I'm quite glad that sysvipc is seen as so dead that it doesn't need to be mentioned anymore. That was a *really* extreme example of gratuitous separate namespaces with pointless additional restrictions as a direct result (what do you mean I can't wait on a pipe and a semaphore at the same time, because I can't select() on semaphores?)

I don't know who designed sysvipc, but if I ever meet them I shall shake them warmly by the throat.

Ghosts of Unix Past: a historic search for design patterns

Posted Oct 27, 2010 18:51 UTC (Wed) by HelloWorld (guest, #56129) [Link]

Huh? If sysvipc is dead, how do you use semaphores and/or shared memory on Unix? I agree that it's a problem that you can't wait on a semaphore and a pipe at the same time.

What's the problem?

Posted Oct 27, 2010 20:57 UTC (Wed) by khim (subscriber, #9252) [Link]

For shared memory there are mmap (don't forget that you can easily pass file descriptor via unix socket) and futexes work great across the shared memory so there are really no need to ever use sysvipc. Except for legacy reason, I suppose.

What's the problem?

Posted Oct 27, 2010 21:09 UTC (Wed) by michaeljt (subscriber, #39183) [Link]

> For shared memory there are mmap (don't forget that you can easily pass file descriptor via unix socket)

I think I personally prefer shm_open to passing fds over sockets.

What's the problem?

Posted Oct 27, 2010 22:23 UTC (Wed) by foom (subscriber, #14868) [Link]

Yeah, if you want to talk about crazy APIs, sendmsg/recvmsg pretty are pretty far out there.

What's the problem?

Posted Oct 28, 2010 7:54 UTC (Thu) by michaeljt (subscriber, #39183) [Link]

> Yeah, if you want to talk about crazy APIs, sendmsg/recvmsg pretty are pretty far out there.

I think I have problems with the concept of passing a file descriptor through a socket regardless of the API. It just doesn't seem to fit "into the metaphor".

What's the problem?

Posted Oct 28, 2010 11:20 UTC (Thu) by neilbrown (subscriber, #359) [Link]

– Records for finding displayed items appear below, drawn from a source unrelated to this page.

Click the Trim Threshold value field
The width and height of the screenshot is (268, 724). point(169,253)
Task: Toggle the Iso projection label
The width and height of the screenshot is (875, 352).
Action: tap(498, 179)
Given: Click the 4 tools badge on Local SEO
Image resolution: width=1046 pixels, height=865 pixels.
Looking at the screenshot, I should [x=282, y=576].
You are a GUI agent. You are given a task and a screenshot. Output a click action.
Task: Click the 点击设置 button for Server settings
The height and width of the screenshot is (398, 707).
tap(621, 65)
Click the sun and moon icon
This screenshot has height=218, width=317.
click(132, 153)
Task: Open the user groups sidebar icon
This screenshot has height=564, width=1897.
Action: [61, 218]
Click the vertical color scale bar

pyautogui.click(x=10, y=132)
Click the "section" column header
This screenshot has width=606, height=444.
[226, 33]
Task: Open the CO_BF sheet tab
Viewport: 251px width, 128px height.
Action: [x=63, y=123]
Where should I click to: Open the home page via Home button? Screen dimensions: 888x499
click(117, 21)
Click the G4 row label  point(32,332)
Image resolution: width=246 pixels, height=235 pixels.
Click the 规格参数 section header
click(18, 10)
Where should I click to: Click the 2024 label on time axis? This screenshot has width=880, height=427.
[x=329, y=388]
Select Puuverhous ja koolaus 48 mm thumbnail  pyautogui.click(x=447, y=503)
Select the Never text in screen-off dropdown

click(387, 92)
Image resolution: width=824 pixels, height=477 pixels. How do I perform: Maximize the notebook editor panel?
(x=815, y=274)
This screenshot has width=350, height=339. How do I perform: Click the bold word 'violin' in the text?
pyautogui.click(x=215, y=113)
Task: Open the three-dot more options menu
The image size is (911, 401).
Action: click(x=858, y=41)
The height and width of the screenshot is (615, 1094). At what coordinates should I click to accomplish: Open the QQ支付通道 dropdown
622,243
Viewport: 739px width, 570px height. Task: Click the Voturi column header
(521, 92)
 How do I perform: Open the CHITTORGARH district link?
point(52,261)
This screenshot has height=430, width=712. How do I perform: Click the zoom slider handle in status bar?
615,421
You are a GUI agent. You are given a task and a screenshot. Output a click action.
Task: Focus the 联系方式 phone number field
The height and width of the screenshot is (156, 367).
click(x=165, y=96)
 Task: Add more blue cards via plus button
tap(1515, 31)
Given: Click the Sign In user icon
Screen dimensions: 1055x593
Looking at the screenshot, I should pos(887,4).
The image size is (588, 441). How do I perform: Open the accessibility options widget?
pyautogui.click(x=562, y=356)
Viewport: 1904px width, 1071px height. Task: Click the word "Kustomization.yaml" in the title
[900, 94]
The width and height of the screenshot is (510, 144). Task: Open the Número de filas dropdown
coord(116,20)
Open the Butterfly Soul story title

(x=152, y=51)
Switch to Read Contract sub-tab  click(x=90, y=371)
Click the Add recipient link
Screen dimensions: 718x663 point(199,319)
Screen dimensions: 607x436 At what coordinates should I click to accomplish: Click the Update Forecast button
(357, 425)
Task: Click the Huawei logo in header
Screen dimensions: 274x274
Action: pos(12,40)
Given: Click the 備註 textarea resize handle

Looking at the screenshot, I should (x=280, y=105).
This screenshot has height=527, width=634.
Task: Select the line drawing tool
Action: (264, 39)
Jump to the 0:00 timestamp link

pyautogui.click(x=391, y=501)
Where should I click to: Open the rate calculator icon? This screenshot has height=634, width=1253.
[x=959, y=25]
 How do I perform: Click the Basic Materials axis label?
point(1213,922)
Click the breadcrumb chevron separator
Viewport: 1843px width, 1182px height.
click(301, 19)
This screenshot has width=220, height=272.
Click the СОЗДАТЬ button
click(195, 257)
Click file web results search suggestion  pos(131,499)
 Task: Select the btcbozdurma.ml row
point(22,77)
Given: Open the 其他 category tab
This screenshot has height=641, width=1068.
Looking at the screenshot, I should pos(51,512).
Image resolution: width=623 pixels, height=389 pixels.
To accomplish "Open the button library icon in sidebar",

I think passing file descriptors around is potentially very sensible. However I don't think much of the API that buries it deep inside sendmsg for Unix domain sockets.

I imagine that if you already had a pipe between two processes (possible using a named pipe in the filesystem) then one process could:

openat(pipefd, NULL, flags);
and the other process could notice (via a poll() message) and
accept(pipefd, ....)
and they would each get an end of a (optionally bi-directional) pipe. This pipe would be private to the two, in contrast to the named pipe which is shared by every process that opens it.

If you really wanted to pass a file descriptor, you then 'splice' the file descriptor that you to pass onto the pipe. That gives the other end direct access to your file descriptor.

What's the problem?

Posted Oct 28, 2010 11:49 UTC (Thu) by michaeljt (subscriber, #39183) [Link]

> I imagine that if you already had a pipe between two processes (possible using a named pipe in the filesystem) then one process could:
>
> openat(pipefd, NULL, flags);
>
>and the other process could notice (via a poll() message) and
>
> accept(pipefd, ....)
>
>and they would each get an end of a (optionally bi-directional) pipe. This pipe would be private to the two, in contrast to the named pipe which is shared by every process that opens it.

Pardon me if I am being dense here, but isn't that roughly what Unix domain sockets do?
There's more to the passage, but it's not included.